TASK :: Using the records below, return exactly the lines from the one containing "Task: Click the 首页 home icon in sidebar" through the last, and omit pictures.

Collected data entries
━━━

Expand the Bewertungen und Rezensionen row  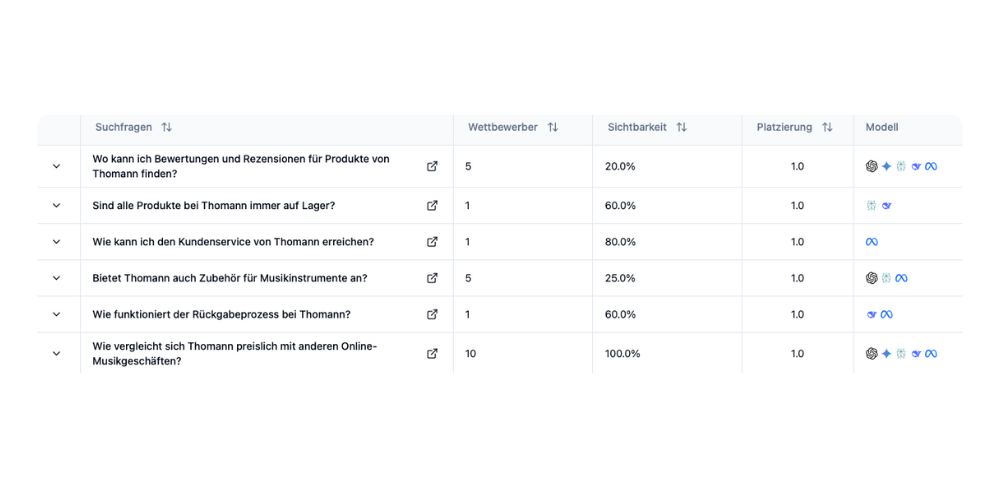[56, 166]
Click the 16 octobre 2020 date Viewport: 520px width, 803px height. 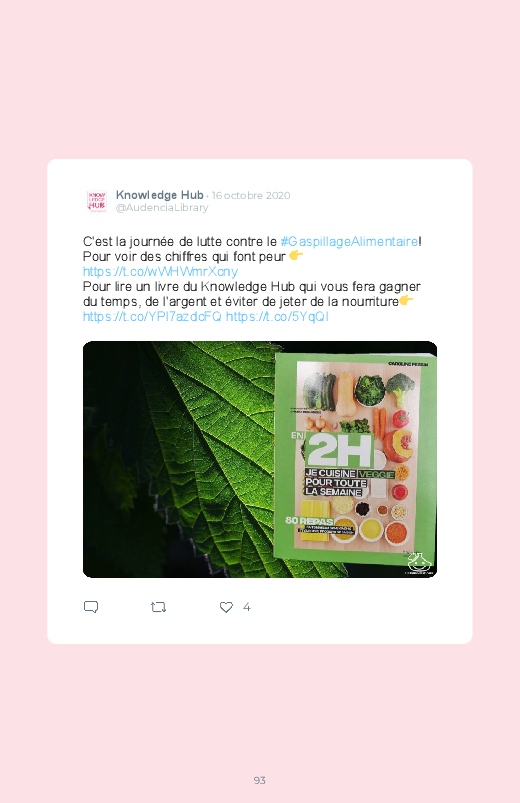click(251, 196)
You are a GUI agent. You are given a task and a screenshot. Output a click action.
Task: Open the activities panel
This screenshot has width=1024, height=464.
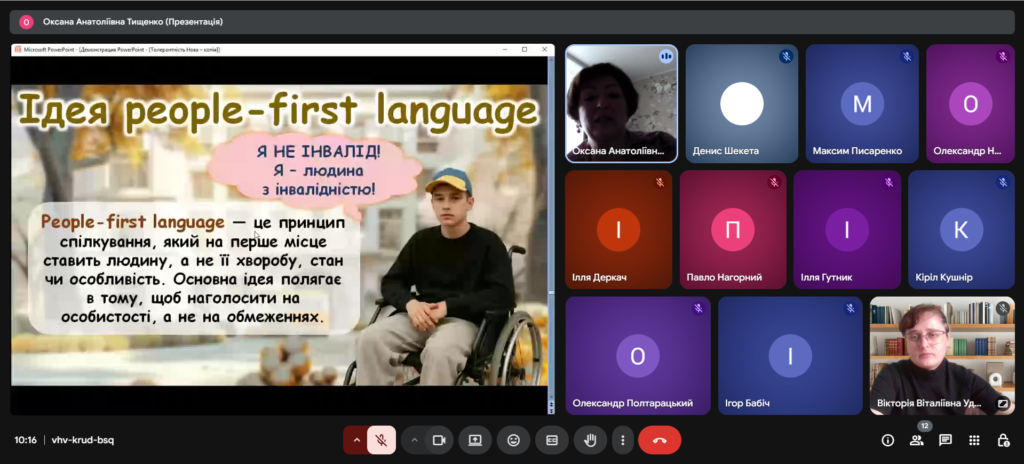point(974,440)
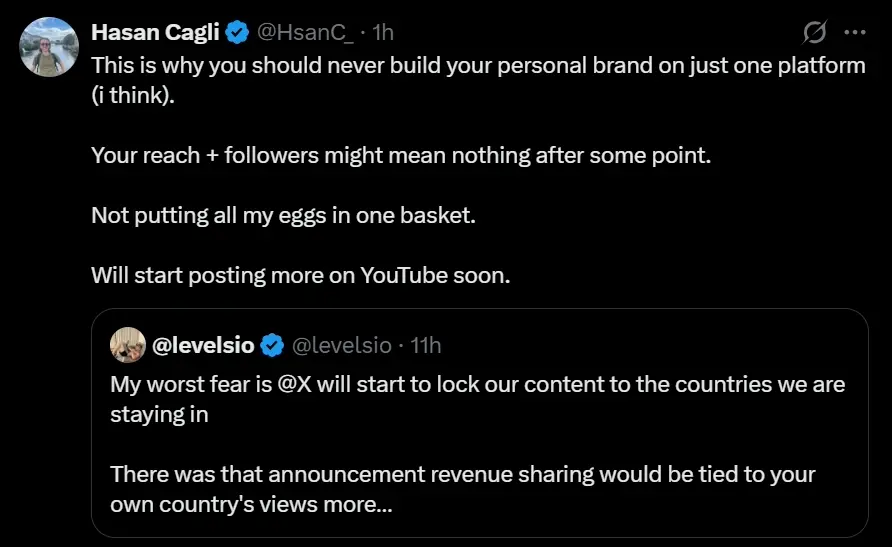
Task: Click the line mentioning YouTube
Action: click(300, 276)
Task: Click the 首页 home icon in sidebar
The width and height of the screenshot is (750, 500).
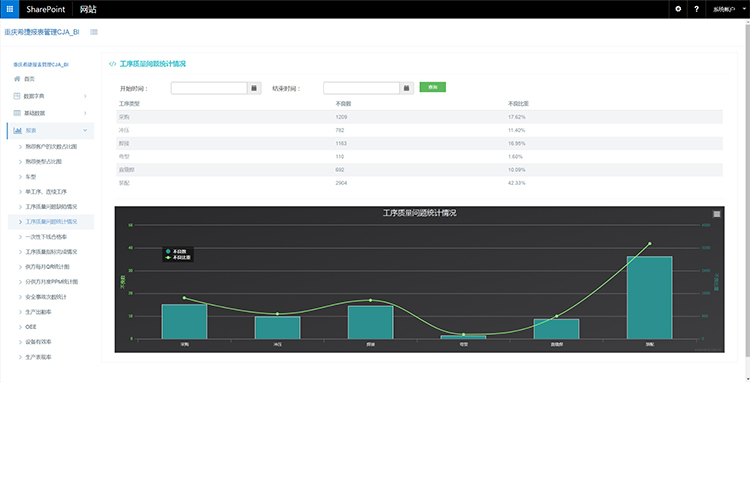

━━━

RESPONSE TO THE EXERCISE ::
Task: Click the 首页 home icon in sidebar
The width and height of the screenshot is (750, 500).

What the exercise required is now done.